The described composite material that contains graphene oxide, phenolic resins and polyoxyethylene-poly-oxypropylene polyoxyethylene triblock copolymer is placed in to inert protective gas atmosphere; environment temperature to 800～900 ℃ of heating described composite material with 10～20 ℃ of heating rates per minute; keep 0.5～2 hour, obtain described Graphene-hard carbon composite material after cooling.

2. the preparation method of Graphene-hard carbon composite material as claimed in claim 1, is characterized in that, described graphite oxide prepares as follows:

Purity being not less than to 99.5% graphite is added in the mixed solution of the concentrated sulfuric acid and red fuming nitric acid (RFNA), at 0 ℃, be uniformly mixed, in mixed solution, add potassium permanganate again, stirring reaction is tentatively oxidized graphite, reaction system is heated to 85 ℃ again and makes graphite complete oxidation, in the most backward reaction system, add hydrogenperoxide steam generator to remove excessive potassium permanganate, suction filtration, with watery hydrochloric acid and deionized water, the solids obtaining is washed successively, after being dried, obtain described graphite oxide.

3. the preparation method of Graphene-hard carbon composite material as claimed in claim 2, it is characterized in that, the mass concentration of the described concentrated sulfuric acid is 98%, the mass concentration of described red fuming nitric acid (RFNA) is 65%, the mass fraction of described hydrogenperoxide steam generator is 30%, every gram of described graphite correspondence 90～95mL concentrated sulfuric acid, 24～25mL red fuming nitric acid (RFNA), 4～6g potassium permanganate and 6～10mL hydrogen peroxide.

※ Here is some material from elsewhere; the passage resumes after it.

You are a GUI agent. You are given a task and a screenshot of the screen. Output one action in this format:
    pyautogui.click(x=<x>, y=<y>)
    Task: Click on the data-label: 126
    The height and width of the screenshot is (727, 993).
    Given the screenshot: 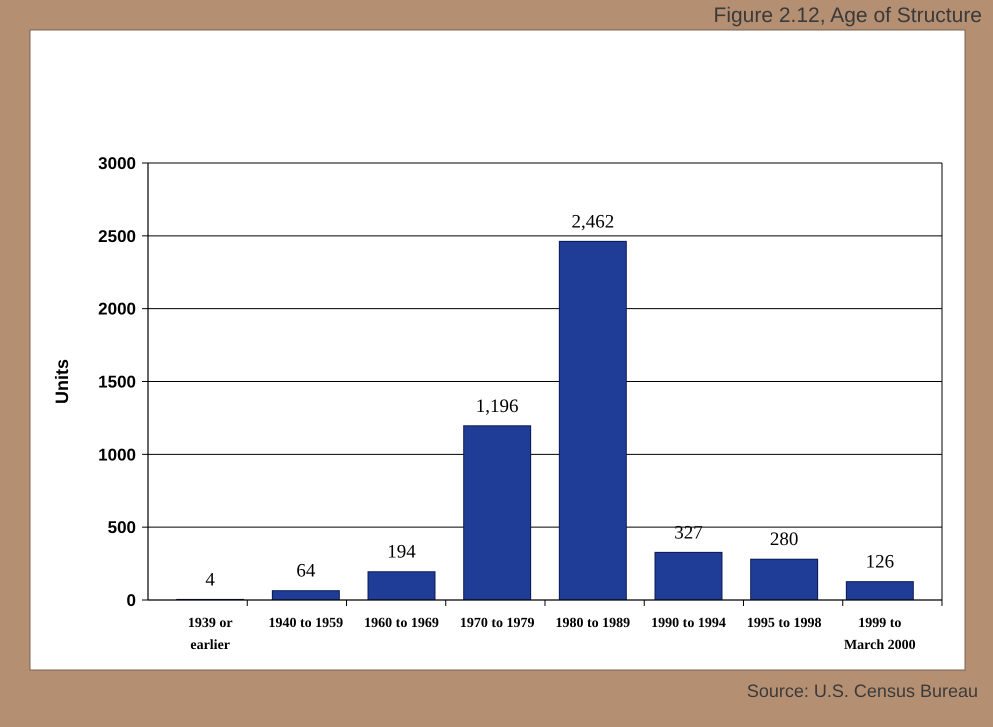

4. the preparation method of Graphene-hard carbon composite material as claimed in claim 1, is characterized in that, the concentration of described graphene oxide suspension is 0.5～2mg/mL.

5. the preparation method of Graphene-hard carbon composite material as claimed in claim 1, is characterized in that, described polyoxyethylene-poly-oxypropylene polyoxyethylene triblock copolymer is F127 or P123.

6. Graphene-hard carbon composite material that prepared by the preparation method of the employing Graphene-hard carbon composite material as described in any one in claim 1～5.

7. an electrochemical capacitor, be included in electrode slice, barrier film and the electrode slice of lamination setting in housing and be filled in the electrolyte in described housing, described electrode slice comprises collector and is coated in the electrode slurry on described collector, it is characterized in that, described electrode slurry comprises Graphene-hard carbon composite material prepared by the preparation method of the binding agent, conductive agent and the Graphene-hard carbon composite material as claimed in claim 6 that mix.

8. electrochemical capacitor as claimed in claim 7, is characterized in that, described electrolyte is [BMIM] [BF ₄], [BMIM] [PF ₆] or [EMIM] [Tf ₂n]; Described binding agent is Kynoar, and described conductive agent is acetylene black, active carbon or carbon black; Described collector is aluminium foil, Copper Foil or nickel foil.

9. electrochemical capacitor as claimed in claim 8, is characterized in that, the mass ratio of described Graphene-hard carbon composite material, described binding agent and described conductive agent is 85:5:10.

10. a preparation method for electrochemical capacitor, is characterized in that, comprises the steps:

Want Graphene-hard carbon composite material, binding agent described in 6 to mix with conductive agent right, obtain electrode slurry;

Described electrode slurry is coated on collector, and dry rear section obtains electrode slice;

Coordinate the setting of barrier film lamination to be assembled into battery core two described electrode slices, described barrier film, between two described electrode slices, then is used battery core described in packaging shell, injects electrolyte, obtains described electrochemical capacitor.